Material for this task:
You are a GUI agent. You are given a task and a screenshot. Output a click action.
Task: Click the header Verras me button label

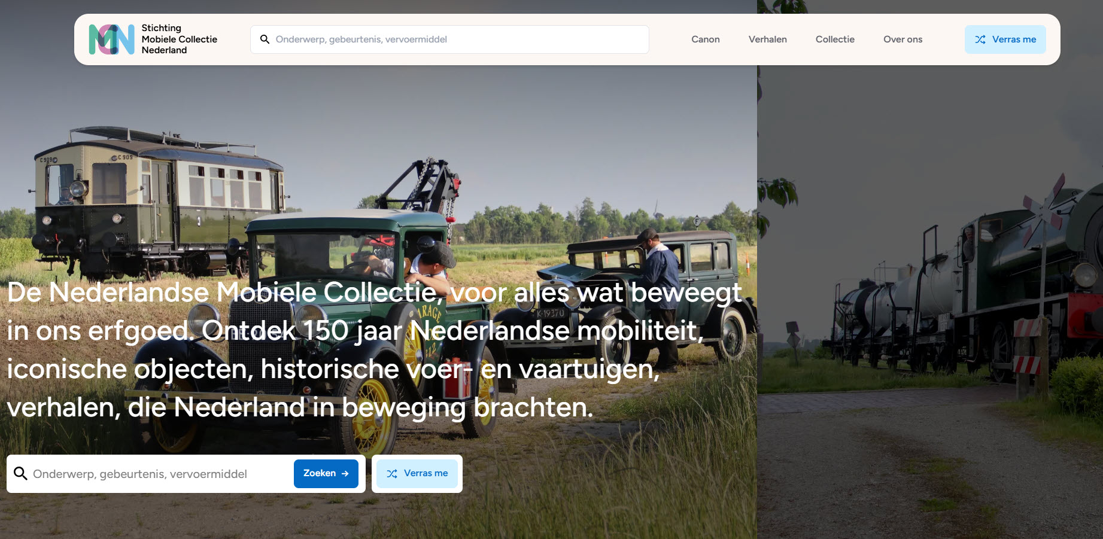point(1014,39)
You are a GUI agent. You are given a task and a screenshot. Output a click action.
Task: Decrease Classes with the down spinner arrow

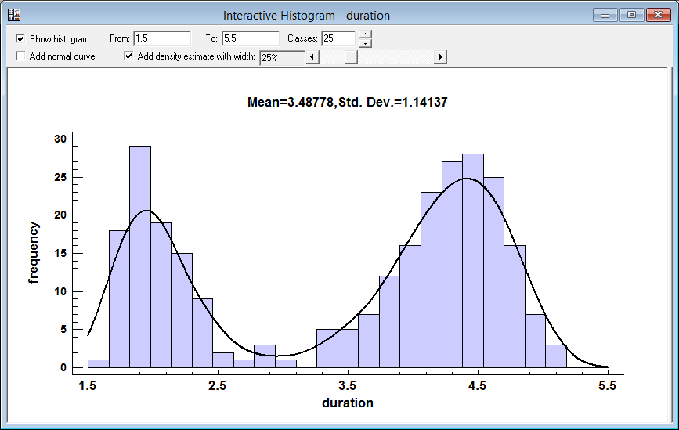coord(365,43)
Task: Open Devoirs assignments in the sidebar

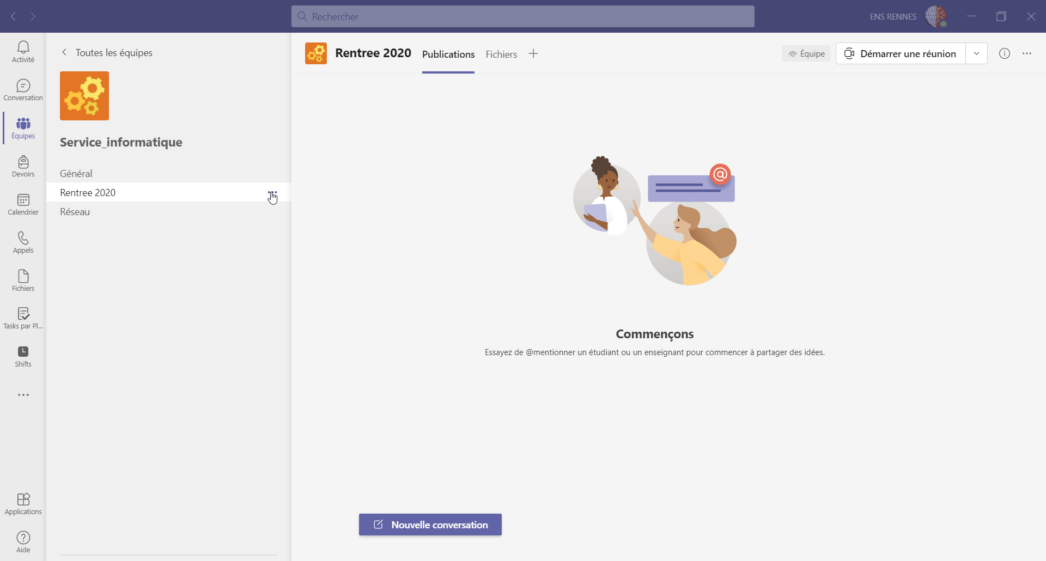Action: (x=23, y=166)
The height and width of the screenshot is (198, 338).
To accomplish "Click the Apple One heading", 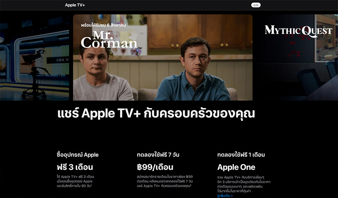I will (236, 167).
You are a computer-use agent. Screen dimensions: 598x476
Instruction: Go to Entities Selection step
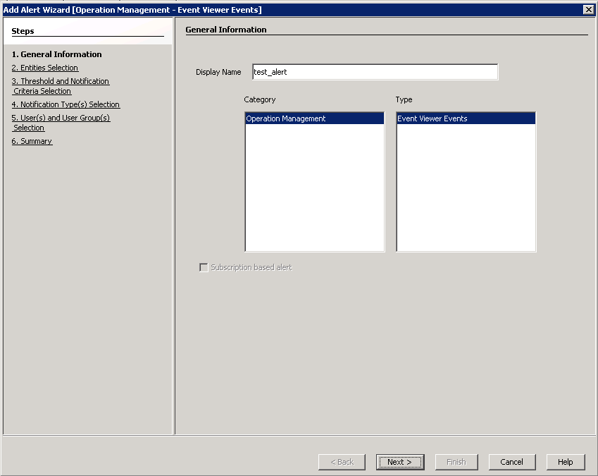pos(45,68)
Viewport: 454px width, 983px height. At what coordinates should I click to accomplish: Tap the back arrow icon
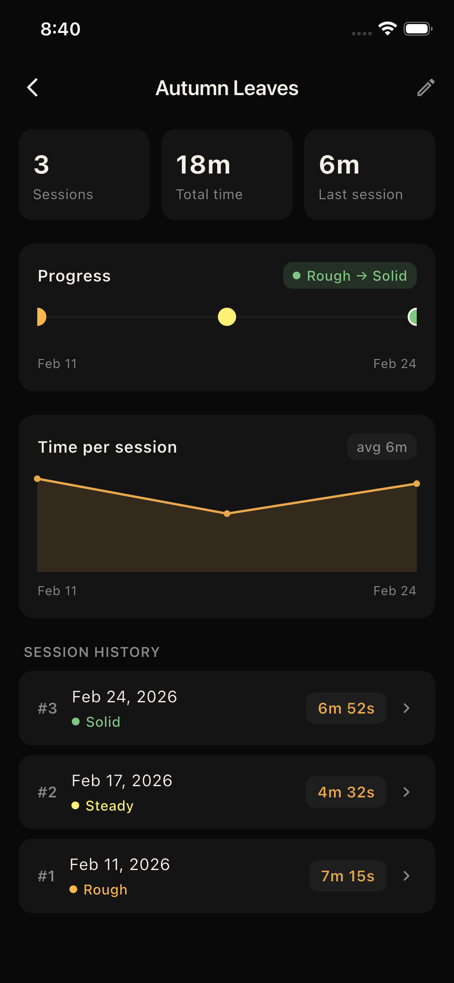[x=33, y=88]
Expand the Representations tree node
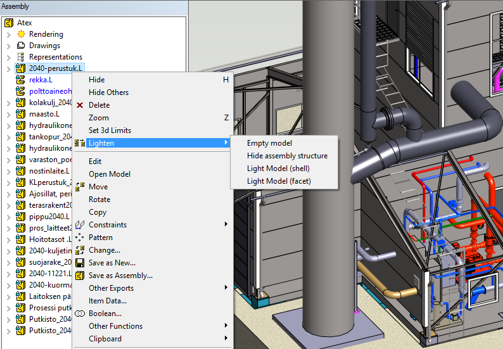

* * *

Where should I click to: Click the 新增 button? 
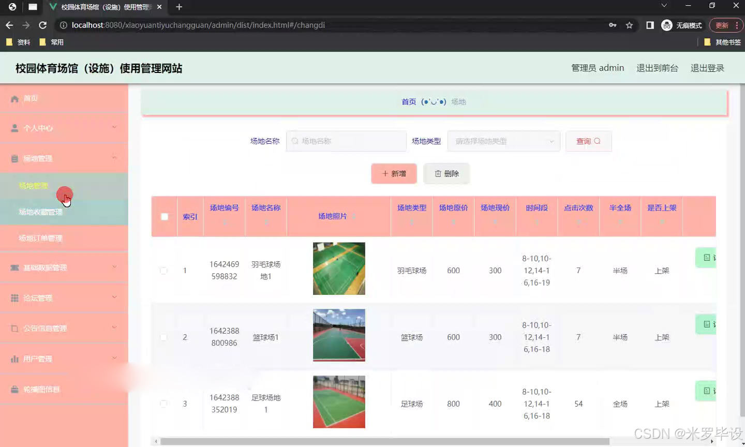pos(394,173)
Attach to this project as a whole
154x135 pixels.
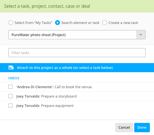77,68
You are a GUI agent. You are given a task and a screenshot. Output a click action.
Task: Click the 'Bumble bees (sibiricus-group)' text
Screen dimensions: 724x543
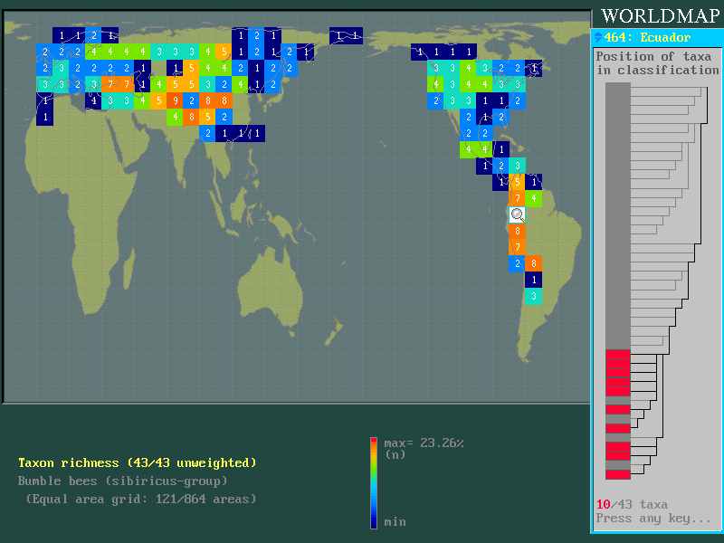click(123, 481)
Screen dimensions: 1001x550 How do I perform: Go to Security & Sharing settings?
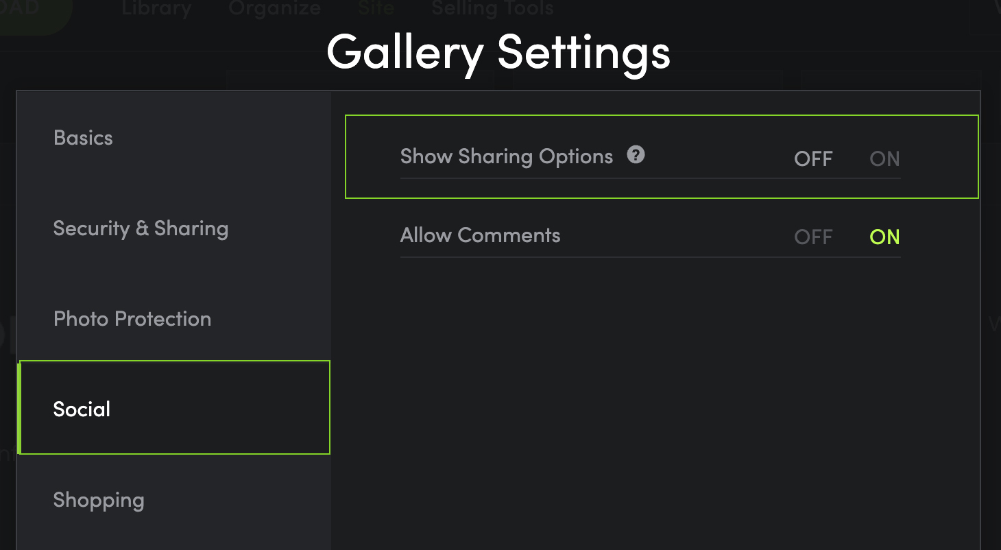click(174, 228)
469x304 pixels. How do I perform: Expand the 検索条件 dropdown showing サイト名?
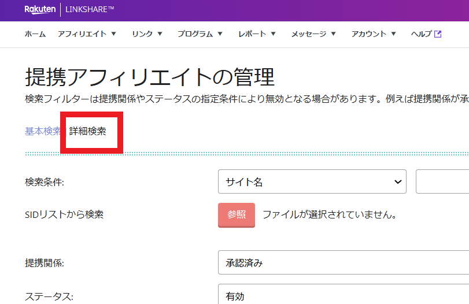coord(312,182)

---

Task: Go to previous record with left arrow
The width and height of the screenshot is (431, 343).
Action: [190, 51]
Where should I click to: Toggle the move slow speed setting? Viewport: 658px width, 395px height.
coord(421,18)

What to do: Please copy the lines above exactly, starting at the line that holds "You are a computer-use" and ending at the line that holds "Expand the Representations tree node"; include both, but no pictures.

Task response:
You are a computer-use agent. Screen dimensions: 598x476
Instruction: Go to Entities Selection step
pos(45,68)
Viewport: 454px width, 983px height. At what coordinates should I click to accomplish: Tap the back arrow icon
[x=33, y=88]
Expand the Representations tree node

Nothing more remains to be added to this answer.